**WHAT TO WORK ON**:
Write the next part of the blog post about the Japanese magazine WAai! Boys in Skirts, beginning after its last sentence.

**SOURCE EXTRACT**:
········

Several people were disappointed when I said I was not including any anime or manga in my talk on LGBT superheroes. My position has always been that I simply don’t understand Japanese culture well enough to make critical judgements about what is being said. I’m not the only one. Jonathan Clements is one of the Western world’s leading experts on anime and manga, and sometimes even he is lost for an explanation.
Today on his blog he announced the cancellation of a magazine called WAai! Boys in Skirts, and he reprinted an article he had written when the title has launched back in 2012. He asked, “is this a magazine for boys who like dressing up as girls, or is it a magazine for girls who like to look at boys dressed up as girls?”
I have no idea, and neither does he. He’s pretty sure that the magazine isn’t aimed at transsexuals, but at least in part at male-identified people who like to dress up as girls. (Jonathan uses the term “transvestites” which I gather is deprecated in some activist circles, though I don’t know the community well enough to know if that’s a general feeling, or what they would prefer to replace it.)

········

**DATA PROVIDED**:
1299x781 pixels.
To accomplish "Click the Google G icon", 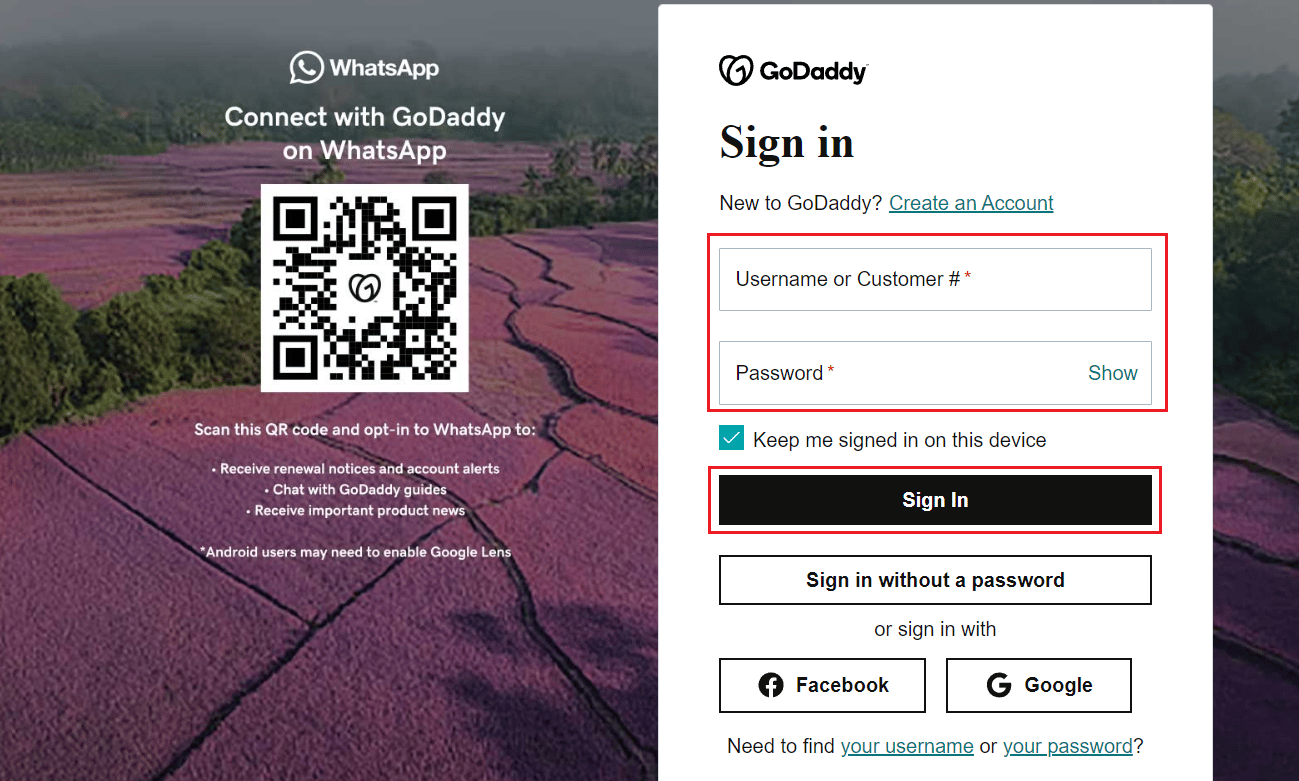I will coord(999,685).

········

**RESULT**:
Of course both groups are theoretically covered by the umbrella term, trans, though again that’s controversial. Some trans people don’t like including cross-dressers in our community, and I can see why. Whether they intend to or not, they play into the psychiatric view that being trans is just a sexual perversion; they also play into the RadFem view that all trans women are “really men”; and of course they are living proof that trans women are “men in dresses”. And yet, they have exactly the same right to their identity as I do, and I try hard to support that right.
The Irish drag queen, Panti Bliss, is on record as saying that she expects to be referred to as “she” as Panti, but as “he” when in her alternate persona of Rory O’Neill. Which, if you think about it, makes a lot of sense.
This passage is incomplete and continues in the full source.